ASU Law Talks
Why is employment law knowledge essential in today’s workplace?

Joey Dormady
Assistant Dean, Graduate Programs and New Education Initiatives
Joey Dormady leads ASU Law’s growing portfolio of master’s degree programs and is passionate about creating accessible, high-quality legal education for students from all backgrounds.
Most workplace problems don’t start as legal problems
They start as people problems.
A performance issue that won’t resolve.
A complaint that feels informal — until it isn’t.
A termination that seems straightforward until the documentation gets reviewed.
A policy that made sense five years ago, but doesn’t today.
This is where employment law quietly enters the picture. Not as a courtroom issue, but as the framework shaping what organizations can and can’t do next.
The modern workplace runs on rules, whether we notice them or not
Employment law touches nearly every aspect of how organizations manage people. The difference today is volume and visibility:
- Regulations change more frequently
- Employees are more informed about their rights
- Workplace decisions are more likely to be challenged
- HR actions are documented, audited and scrutinized
What used to be handled informally now carries real legal exposure. As a result, HR professionals are expected to operate with a level of legal awareness that didn’t exist in the role a generation ago.
HR is where employment law becomes real
In practice, HR professionals are the ones translating legal requirements into workplace decisions.
That happens when:
- Investigating complaints
- Managing accommodations and leave
- Applying discipline consistently
- Drafting or enforcing policies
- Advising managers on employee issues
- Responding to potential claims
Even when legal counsel is available, HR shapes the facts, the process and the tone. Employment law knowledge helps ensure those early decisions don’t create larger problems later.

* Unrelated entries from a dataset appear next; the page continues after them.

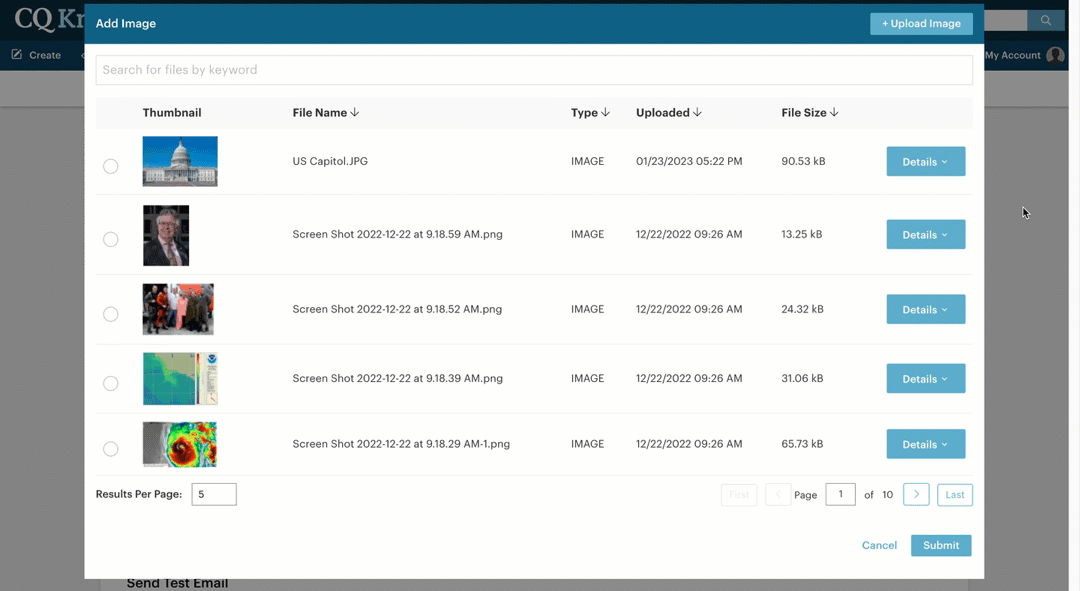Expand Details for US Capitol.JPG

(925, 162)
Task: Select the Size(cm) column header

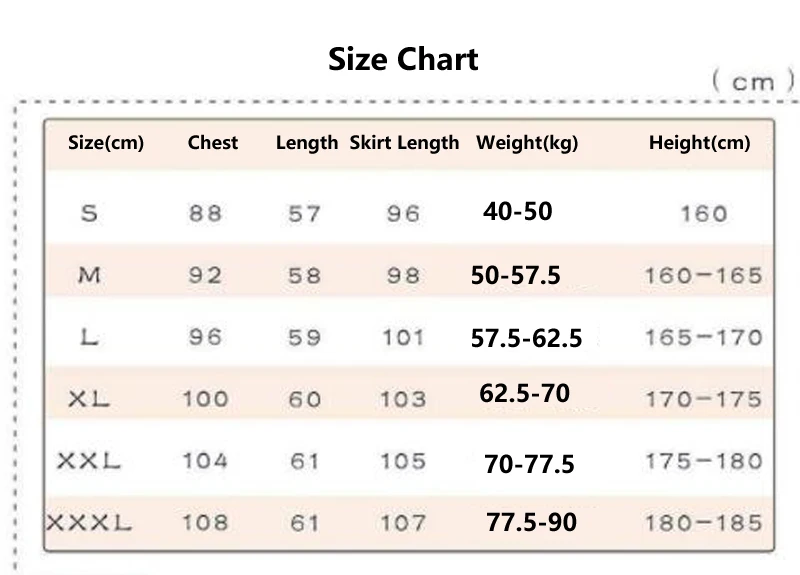Action: pos(106,143)
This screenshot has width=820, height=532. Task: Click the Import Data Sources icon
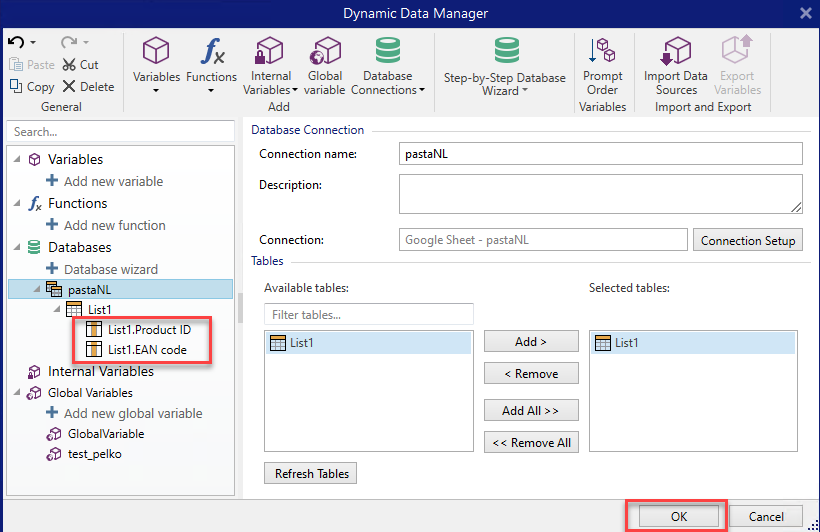676,52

Legal knowledge changes how HR professionals operate
HR professionals with a working understanding of employment law tend to approach their roles differently:
- Ask better questions before issues escalate
- Recognize legal risk earlier in the process
- Communicate more effectively with leadership and counsel
- Make decisions that align with both policy and law
- Navigate gray areas with more confidence
This isn’t about replacing attorneys. It’s about strengthening judgment where HR already has responsibility.

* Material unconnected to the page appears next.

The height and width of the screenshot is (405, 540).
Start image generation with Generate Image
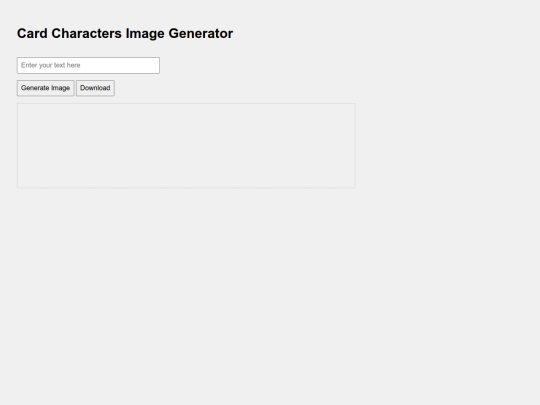point(45,88)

Why on-the-job exposure isn’t always enough
Many professionals pick up employment law through experience — learning what works, what doesn’t and what to avoid. That learning is valuable, but it’s often reactive.

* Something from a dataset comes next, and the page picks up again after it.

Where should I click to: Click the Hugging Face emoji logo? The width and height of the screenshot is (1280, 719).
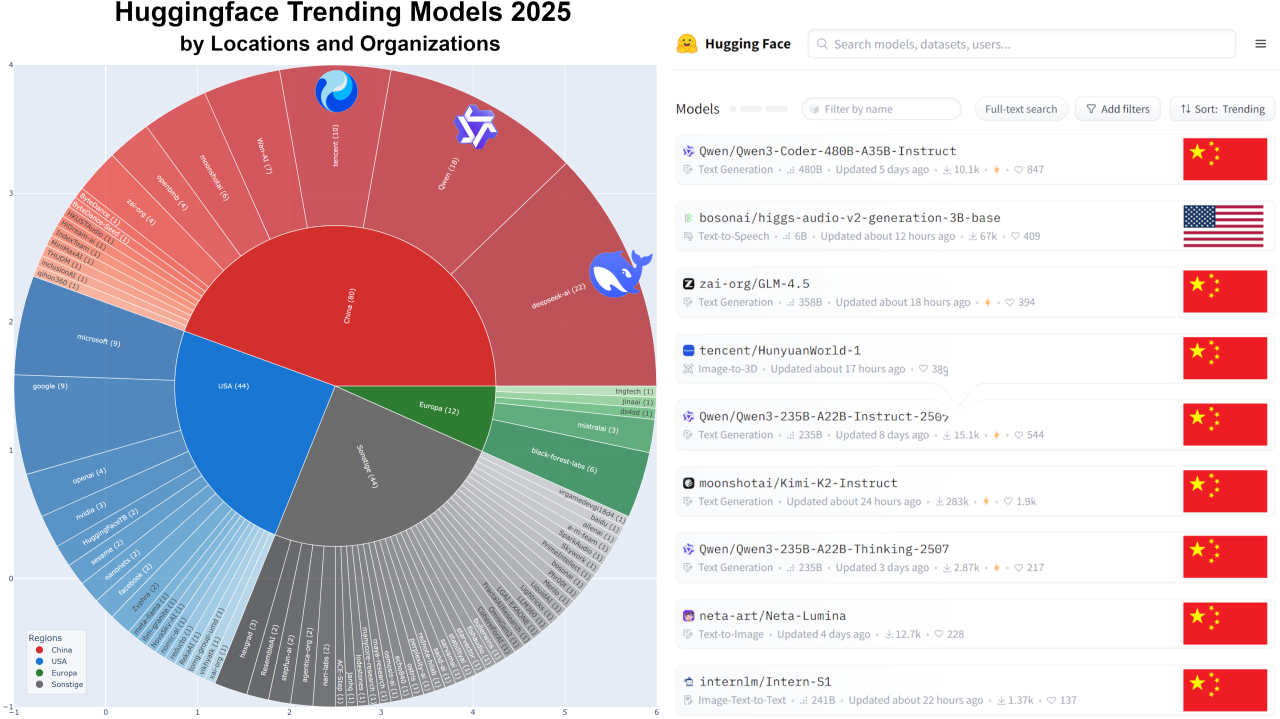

Formal education fills in what experience alone can miss:
- How the U.S. legal system actually functions
- Why certain employment laws exist and how they interact
- How courts and regulators evaluate workplace decisions
- How to analyze situations before they turn into disputes
That foundation makes it easier to respond thoughtfully instead of defensively.
How the Master’s of Human Resources and Employment Law at ASU Law fits into this reality
The Master of Human Resources and Employment Law (MHREL) at the Sandra Day O’Connor College of Law was designed with this exact workplace reality in mind.
It’s built for professionals who already work in HR, people operations, recruiting or management and want deeper legal insight without becoming attorneys.
The program emphasizes:
- Employment law as it applies to real HR scenarios
- Legal reasoning skills tailored to workplace decision-making
- Practical analysis of employment discrimination, investigations and compliance
- Flexibility through online and in-person options
- Alignment with SHRM curriculum guidelines
No LSAT is required and students don’t need a legal background — just a desire to strengthen how they handle complex workplace issues.
Employment law knowledge as professional leverage
Organizations increasingly rely on HR professionals to manage risk, support culture and guide leadership through sensitive decisions.
Employment law knowledge supports all three.
It helps HR professionals:
- Step into more strategic roles
- Navigate high-stakes situations with confidence
- Protect employees while reducing organizational exposure
- Build credibility across departments and leadership teams
In today’s workplace, understanding employment law isn’t a specialization on the side. It’s part of how effective HR work gets done.